Nuclear-free world ‘easily possible’

Societies reliant on nuclear power by some degree can quite easily live without it, a visiting German energy expert says.
Dieter Seifried, a researcher at the Wuppertal Institute, said in a lecture at the Catholic Center yesterday that Germany is making currently making giant strides in developing green sources of energy as it begins the process of shutting down all of its nuclear power plants.
He is visiting South Korea at the invitation of the Korean bishops’ Committee for Environment, which is campaigning for Korea to abandon nuclear power.
According to Seifried, Germany has increased fivefold the amount of renewable energy generated from hydro-electricity, wind farming, biomass (energy from living or recently deceased organisms), and solar power over last 20 years, while its dependency on lignite (brown coal), coal and nuclear power has decreased.
This renewable energy will exceed 20 percent of all energy consumption in Germany this year, he said.
Following the Fukushima nuclear power plant disaster in Japan earlier this year, Germany decided to abandon nuclear energy within the next 11 years.
Seifried said the Renewable Energy Sources Act of 2000 had played a vital role in moves to shed nuclear power.
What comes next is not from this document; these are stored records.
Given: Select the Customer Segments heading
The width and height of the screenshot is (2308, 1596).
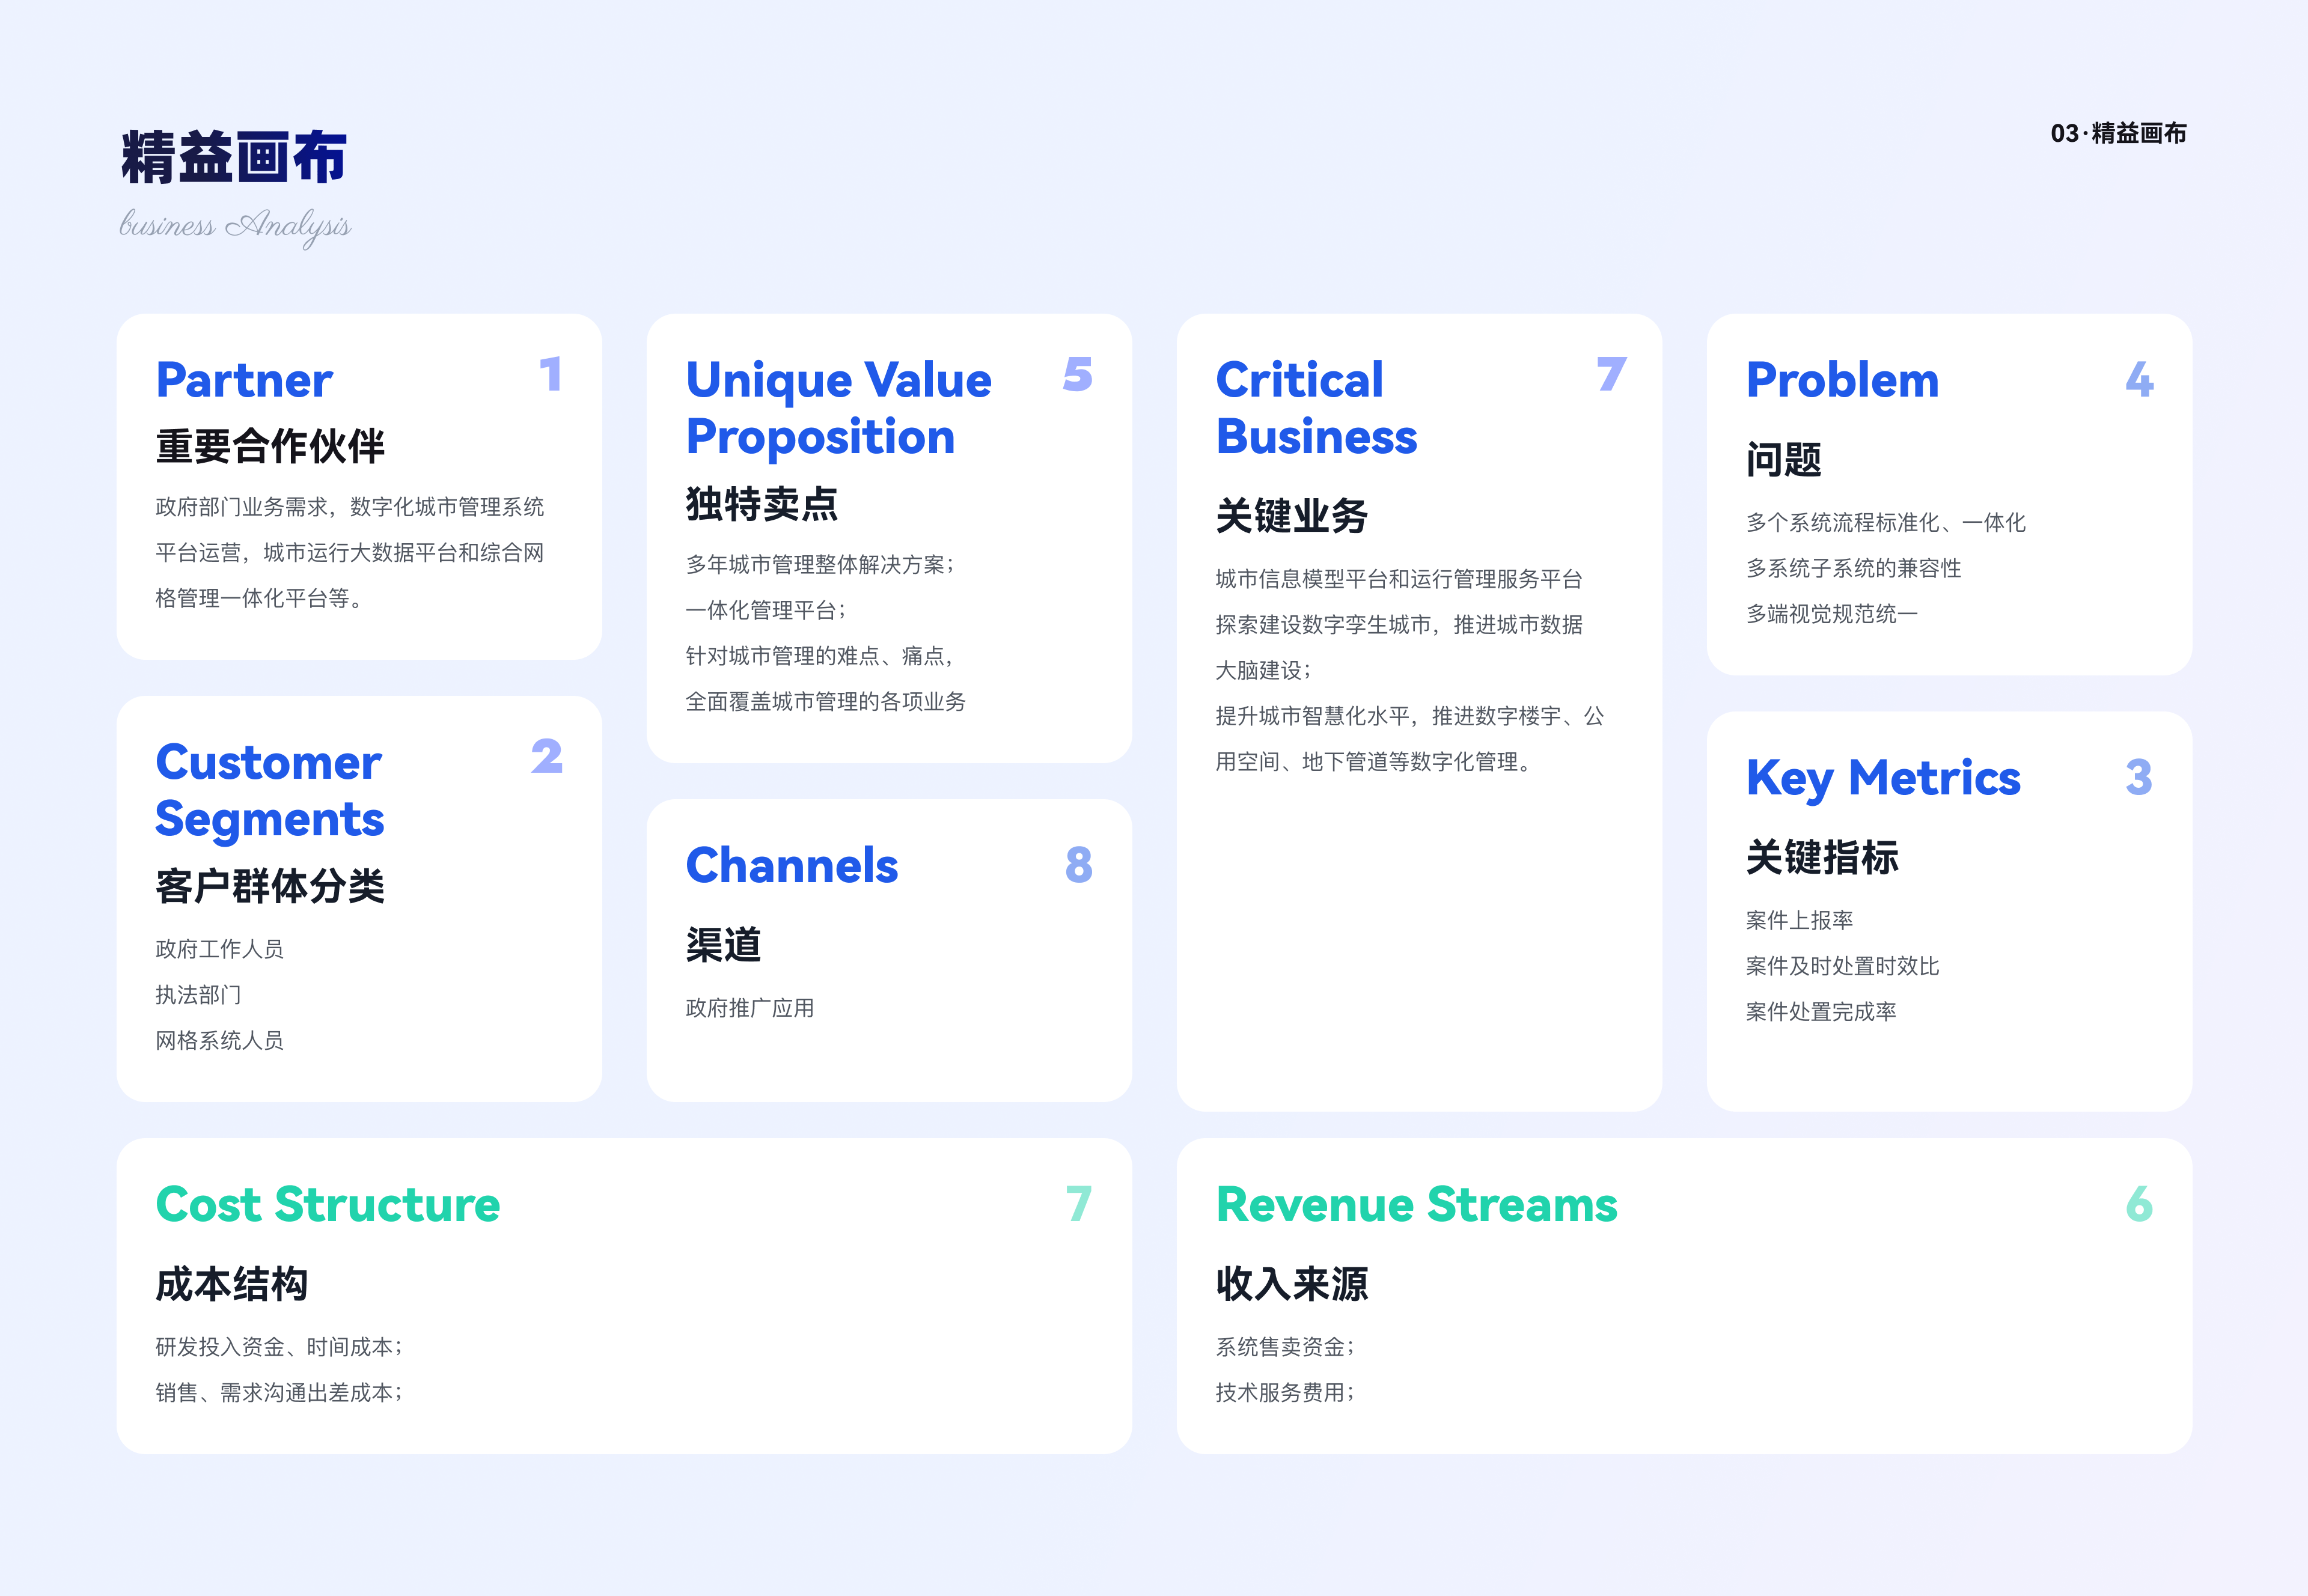Looking at the screenshot, I should tap(269, 790).
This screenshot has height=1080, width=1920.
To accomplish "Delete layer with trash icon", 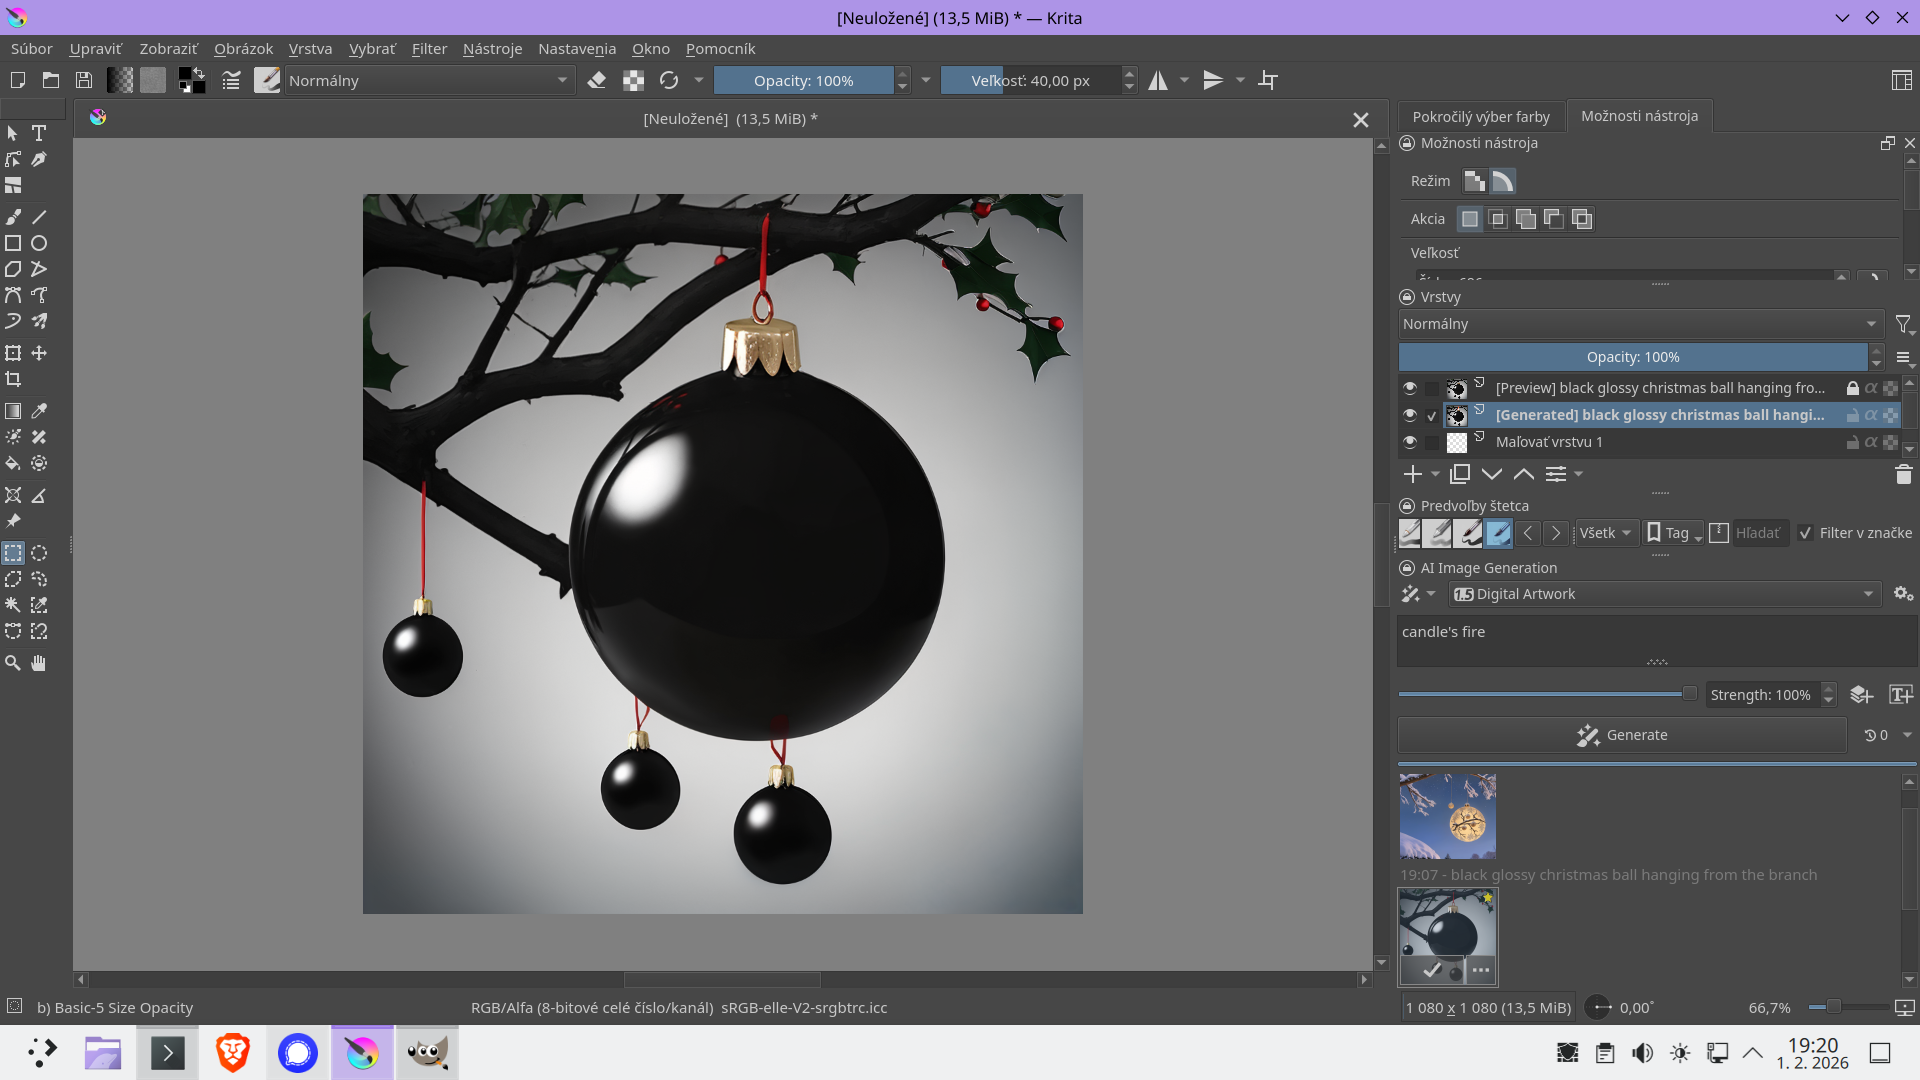I will 1903,475.
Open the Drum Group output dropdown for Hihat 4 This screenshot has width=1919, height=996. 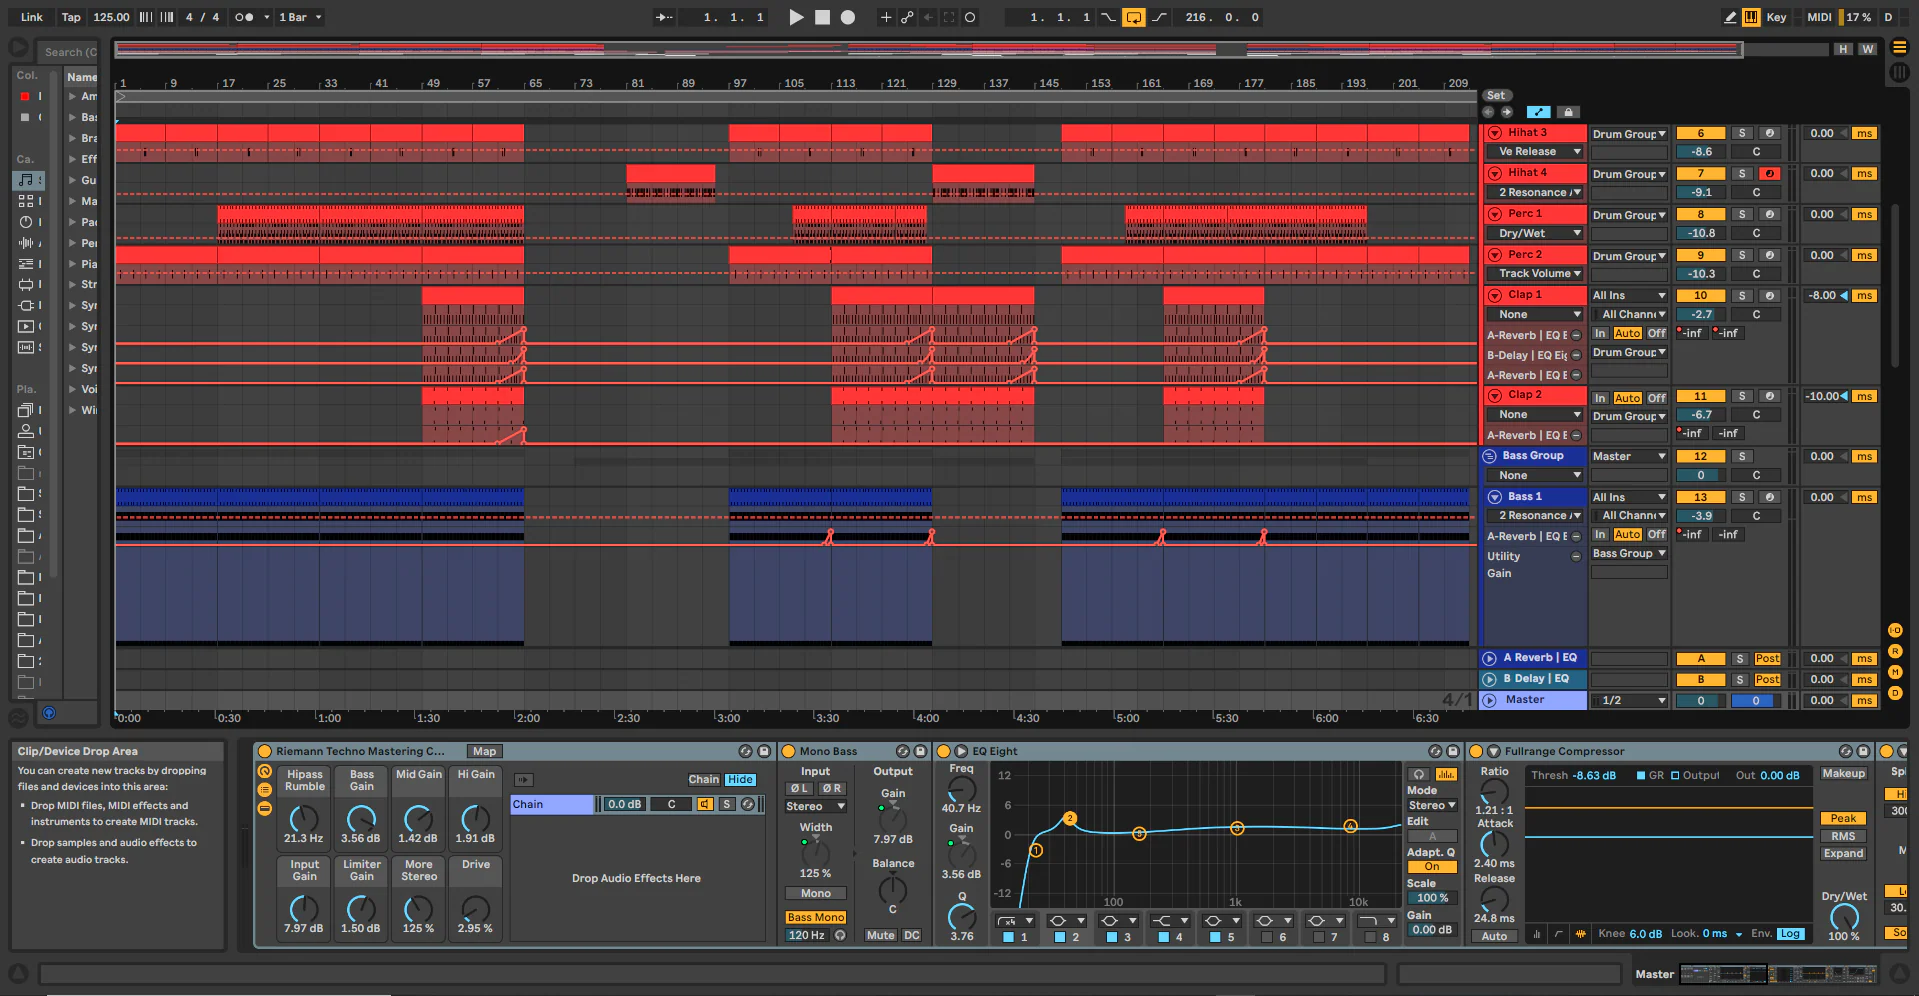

Under it, the German government financially supports suppliers of renewable energy, which has contributed to a huge increase in solar power over last 10 years.
Such change was realized through public demand, not political manipulation because most of this renewable energy is produced and owned by individuals.
South Korea currently has 21 nuclear reactors, and the government has recently declared it plans to construct more.